O majestoso Hotel Nacional está recuperado depois de duas décadas de abandono (Foto Divulgação)
A sereia está de volta à piscina do antigo Hotel Nacional (Foto Divulgação)
A sereia está de volta à piscina do antigo Hotel Nacional (Foto: Divulgação)

Depois de duas décadas de abandono, o Hotel Nacional acaba de comemorar três meses de volta à vida. Chega a ser emocionante ver brilhar novamente o imenso lobby sem colunas com quase três mil metros quadrados, um dos pontos de destaque do moderno projeto de Oscar Niemeyer em 1972; a majestosa sereia em bronze de Alfredo Ceschiatti entre a piscina e o Oceano Atlântico; os jardins de Roberto Burle Marx com suas 46 plantas nativas brasileiras emoldurando a vista; o grande painel em dezenas de placas de concreto assinado por Carybé, que ocupa a parede curva ao fundo do lobby; a luminária suspensa com 12 metros de extensão do artista plástico Pedro Correa de Araújo logo à entrada.

A rede espanhola Meliá, administradora do Hotel Nacional nesta sua versão século XXI, não precisou ir longe para contratar parte de suas três centenas de funcionários. A torre cilíndrica de 34 andares compartilha o bairro carioca de São Conrado com a Rocinha. Dos primeiros 300 funcionários do Gran Meliá Nacional Rio de Janeiro (o nome oficial), 100 são moradores da comunidade vizinha. E outros virão, já que o hotel ainda não está 100% pronto.

Os apartamentos executivos estão em fase final de decoração. O restaurante gourmet, assinado por Felipe Bronze, no 32º andar, e o bar na cobertura ainda não têm data de inauguração marcada. No lobby, o bar Amaro e o restaurante Sereia, de cozinha mediterrânea, já estão abertos ao público em geral. O Spa by Clarins, da prestigiada marca francesa, por enquanto funciona apenas para hóspedes, mas também será aberto ao público.

O lobby de 3 mil metros quadrados sem pilastras do projeto de Niemeyer para o Hotel Nacional (Foto Carla Lencastre)
O lobby de 3 mil metros quadrados, sem pilastras, do projeto de Niemeyer para o Hotel Nacional   (Foto: Divulgação)
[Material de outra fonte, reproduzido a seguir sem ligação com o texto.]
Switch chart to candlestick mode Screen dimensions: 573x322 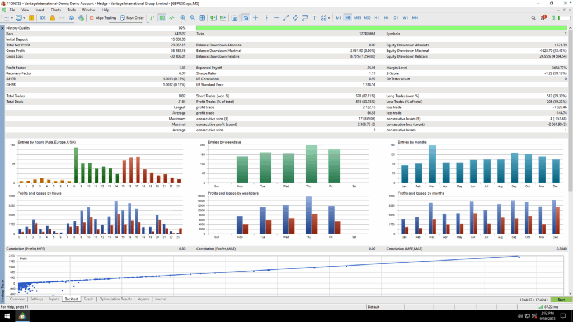pos(162,18)
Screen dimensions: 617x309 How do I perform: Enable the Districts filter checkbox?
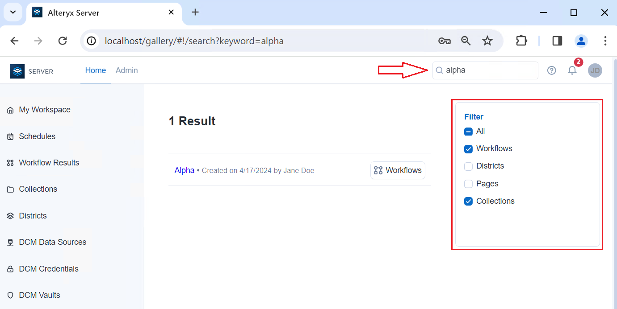coord(468,166)
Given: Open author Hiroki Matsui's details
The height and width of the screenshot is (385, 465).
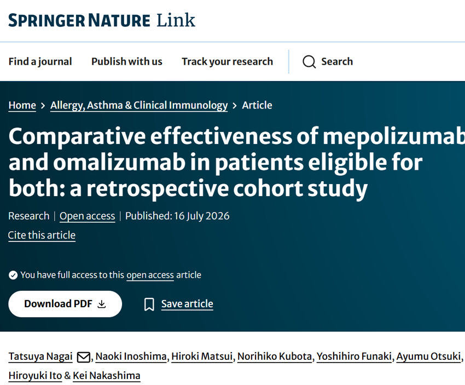Looking at the screenshot, I should (202, 357).
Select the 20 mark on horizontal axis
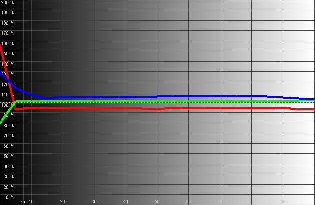 click(63, 202)
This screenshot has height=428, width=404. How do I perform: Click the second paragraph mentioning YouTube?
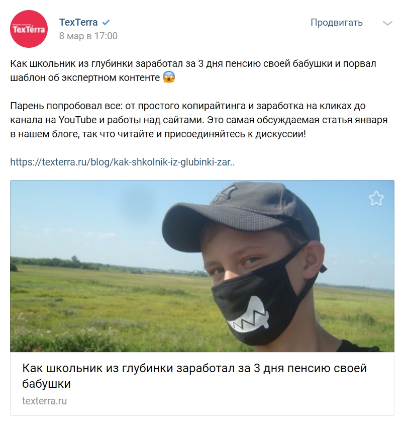[x=199, y=120]
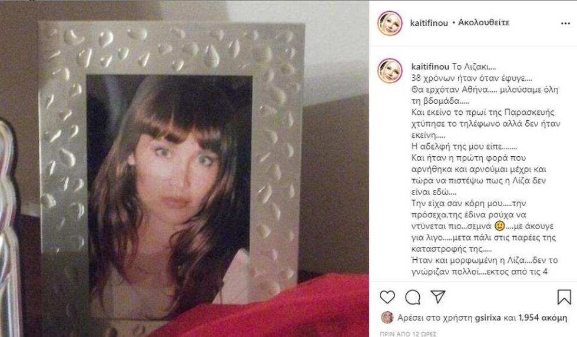The width and height of the screenshot is (577, 337).
Task: Open comments via speech bubble icon
Action: [413, 297]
O Hotel Nacional é o primeiro no Brasil com a bandeira de luxo contemporâneo Gran Meliá. O grupo espanhol administra outros 17 estabelecimentos no país, em cidades como São Paulo, Brasília e Recife. O Nacional foi arrematado por R$ 85 milhões em um leilão, em 2009, por um grupo de empresários brasileiros. Na época, o hotel estava nas mãos da Superintendência de Seguros Privados (Susep), uma autarquia vinculada ao Ministério da Fazenda. Reforma e restauração (foram feitas poucas modificações no projeto original, tombado pelo município do Rio) custaram mais de R$ 400 milhões.

Era um dos estabelecimentos de luxo mais aguardados para os Jogos Olímpicos, mas as obras atrasaram e a abertura foi adiada para 15 de dezembro passado, dia do aniversário de Niemeyer, com apenas algumas dezenas dos 413 apartamentos disponíveis. No carnaval deste ano, já com metade dos quartos e suítes funcionando, o hotel teve 80% de ocupação.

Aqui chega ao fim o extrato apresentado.